The story is similar at the University of Chicago. According to Rufo, "in 1996, after a formal review, the dean of the social science division, Richard Saller, recommended that the university close down the department, citing 'uneven' research and 'low expectations.' It was officially shuttered soon afterward."

In both instances, an academic department was shut down by university leaders themselves, who decided that a particular department was no longer serving the university's mission. Rather than government mandates, these instances—while perhaps colored by the political valence of the departments' scholarship—seem more like routine university self-governance than the state-led crusade Rufo is calling for.

"Administrators, faculty, and students can advance left-wing ideology in their private capacity," Rufo wrote, "but the First Amendment is not an entitlement to state support and taxpayer subsidies." Rather, "legislators have an opportunity to abolish academic programs, such as critical race theory, ethnic studies, queer theory, gender studies, and intersectionality, that do not contribute to the production of scholarly knowledge but serve as taxpayer-funded sinecures for activists who despise the values of the public whom they are supposed to serve," he claimed.

But Rufo is plain wrong, both in his legal argument and in his appeal that academic censorship can be justified as "part of the normal course of business."

"The argument is incorrect. Professors are not mouthpieces for the government. For decades, the Supreme Court of the United States has defended professors' academic freedom from governmental intrusion," Joe Cohn, legislative and policy director at the Foundation for Individual Rights and Expression (FIRE), tells Reason. "As the Supreme Court wrote in Keyishian v.
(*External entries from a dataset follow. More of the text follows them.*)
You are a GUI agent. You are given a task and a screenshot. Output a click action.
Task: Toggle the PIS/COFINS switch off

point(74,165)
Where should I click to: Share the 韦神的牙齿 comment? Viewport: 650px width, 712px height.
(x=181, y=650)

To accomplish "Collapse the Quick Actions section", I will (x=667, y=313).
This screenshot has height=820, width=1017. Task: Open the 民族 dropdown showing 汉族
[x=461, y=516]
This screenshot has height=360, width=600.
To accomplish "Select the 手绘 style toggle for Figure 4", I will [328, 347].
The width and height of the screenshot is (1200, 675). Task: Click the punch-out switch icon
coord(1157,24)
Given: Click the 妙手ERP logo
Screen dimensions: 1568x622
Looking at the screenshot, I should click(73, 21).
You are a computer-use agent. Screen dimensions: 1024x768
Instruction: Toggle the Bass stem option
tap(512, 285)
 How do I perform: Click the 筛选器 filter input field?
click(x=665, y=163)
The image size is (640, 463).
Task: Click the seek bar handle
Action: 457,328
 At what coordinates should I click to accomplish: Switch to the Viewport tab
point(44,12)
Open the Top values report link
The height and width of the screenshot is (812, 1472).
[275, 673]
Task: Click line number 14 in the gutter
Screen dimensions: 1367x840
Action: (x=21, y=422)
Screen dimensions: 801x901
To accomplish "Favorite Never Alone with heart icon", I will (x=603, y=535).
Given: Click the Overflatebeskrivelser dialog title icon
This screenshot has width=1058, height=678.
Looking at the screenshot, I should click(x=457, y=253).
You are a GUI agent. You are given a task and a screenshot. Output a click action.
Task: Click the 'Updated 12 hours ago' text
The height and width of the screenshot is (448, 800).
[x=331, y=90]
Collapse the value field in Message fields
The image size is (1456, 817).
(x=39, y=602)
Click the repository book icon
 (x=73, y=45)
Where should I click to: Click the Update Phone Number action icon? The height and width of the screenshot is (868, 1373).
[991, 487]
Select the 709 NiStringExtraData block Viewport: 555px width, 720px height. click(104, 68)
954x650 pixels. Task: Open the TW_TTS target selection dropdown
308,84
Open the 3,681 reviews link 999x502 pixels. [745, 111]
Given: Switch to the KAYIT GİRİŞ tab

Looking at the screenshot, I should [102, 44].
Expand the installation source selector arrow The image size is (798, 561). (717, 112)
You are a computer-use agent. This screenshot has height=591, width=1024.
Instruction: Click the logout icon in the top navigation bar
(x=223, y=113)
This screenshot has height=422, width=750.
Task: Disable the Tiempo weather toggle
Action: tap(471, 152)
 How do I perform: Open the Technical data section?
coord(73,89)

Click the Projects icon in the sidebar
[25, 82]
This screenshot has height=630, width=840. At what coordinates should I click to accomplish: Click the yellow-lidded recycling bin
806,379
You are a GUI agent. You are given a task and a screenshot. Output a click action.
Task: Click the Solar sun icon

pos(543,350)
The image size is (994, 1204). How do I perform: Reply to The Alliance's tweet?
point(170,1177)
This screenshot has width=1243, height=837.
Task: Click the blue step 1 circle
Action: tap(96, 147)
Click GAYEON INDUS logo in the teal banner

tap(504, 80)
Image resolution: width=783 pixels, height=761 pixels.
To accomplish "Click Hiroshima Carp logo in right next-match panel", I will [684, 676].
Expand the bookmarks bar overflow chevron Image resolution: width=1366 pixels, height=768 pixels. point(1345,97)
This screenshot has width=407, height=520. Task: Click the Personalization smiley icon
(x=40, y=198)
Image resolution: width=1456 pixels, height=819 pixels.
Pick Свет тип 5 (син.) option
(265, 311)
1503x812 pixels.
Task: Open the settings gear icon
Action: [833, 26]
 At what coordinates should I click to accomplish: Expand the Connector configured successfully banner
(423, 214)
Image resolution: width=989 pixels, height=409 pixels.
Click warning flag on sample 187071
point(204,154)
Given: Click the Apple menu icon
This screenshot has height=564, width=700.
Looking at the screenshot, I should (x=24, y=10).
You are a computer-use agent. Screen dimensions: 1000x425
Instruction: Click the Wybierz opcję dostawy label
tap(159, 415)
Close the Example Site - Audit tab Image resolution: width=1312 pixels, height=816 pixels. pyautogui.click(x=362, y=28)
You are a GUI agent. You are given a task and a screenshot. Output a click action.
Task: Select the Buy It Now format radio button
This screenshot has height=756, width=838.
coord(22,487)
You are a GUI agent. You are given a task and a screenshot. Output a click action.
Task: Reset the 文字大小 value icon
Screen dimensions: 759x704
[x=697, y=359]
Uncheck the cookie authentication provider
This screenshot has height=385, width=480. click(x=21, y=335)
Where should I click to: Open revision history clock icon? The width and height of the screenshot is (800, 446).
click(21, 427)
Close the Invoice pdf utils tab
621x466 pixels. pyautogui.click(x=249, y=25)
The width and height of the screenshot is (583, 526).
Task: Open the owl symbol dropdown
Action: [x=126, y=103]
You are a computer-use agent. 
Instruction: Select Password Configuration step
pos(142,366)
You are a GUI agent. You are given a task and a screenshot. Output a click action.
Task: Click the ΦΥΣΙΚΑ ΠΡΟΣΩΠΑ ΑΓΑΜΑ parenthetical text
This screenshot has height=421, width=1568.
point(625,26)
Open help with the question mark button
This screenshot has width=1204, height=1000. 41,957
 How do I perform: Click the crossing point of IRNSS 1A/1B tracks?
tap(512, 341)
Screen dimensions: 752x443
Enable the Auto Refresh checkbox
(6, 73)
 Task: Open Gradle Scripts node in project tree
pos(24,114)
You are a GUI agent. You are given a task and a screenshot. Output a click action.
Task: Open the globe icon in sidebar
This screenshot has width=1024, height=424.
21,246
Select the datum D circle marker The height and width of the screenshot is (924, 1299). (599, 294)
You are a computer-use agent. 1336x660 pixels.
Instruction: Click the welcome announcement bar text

Board of Regents: 'Our Nation is deeply committed to safeguarding academic freedom, which is of transcendent value to all of us and not merely to the teachers concerned. That freedom is therefore a special concern of the First Amendment, which does not tolerate laws that cast a pall of orthodoxy over the classroom.'"

Rufo also fails to consider how easily his ideas could backfire. "Political winds can change and the targets of censorship predictably change with them," says Cohn. "As FIRE has long warned, do not fall in love with the club that will be used to beat you over the head."

Unfortunately, Rufo's ideas aren't hypothetical. In recent months, several legislative efforts—most notably in Florida—have attempted to quash professors' academic freedom. "Legislative initiatives like the STOP Woke Act and HB 999 seek to use the power of the state to shut down speech and scholarship on politically disfavored views," adds Cohn. "These efforts cannot be squared with our longstanding national commitment to academic freedom."

An argument supporting censorship in the name of "the pursuit of truth as the telos of America's public universities," as Rufo claimed, is ultimately shortsighted. Not only does Rufo fail to see how the powers he would give the government could be wielded against his ideological allies, but he also fails to see how censorship ultimately runs counter to the same American values he claims to support.

"Professors must be able to teach, conduct research, and publish scholarship without fear of viewpoint-based retribution from the government," says Cohn. "And students must be able to learn from faculty who are not muzzled by the state."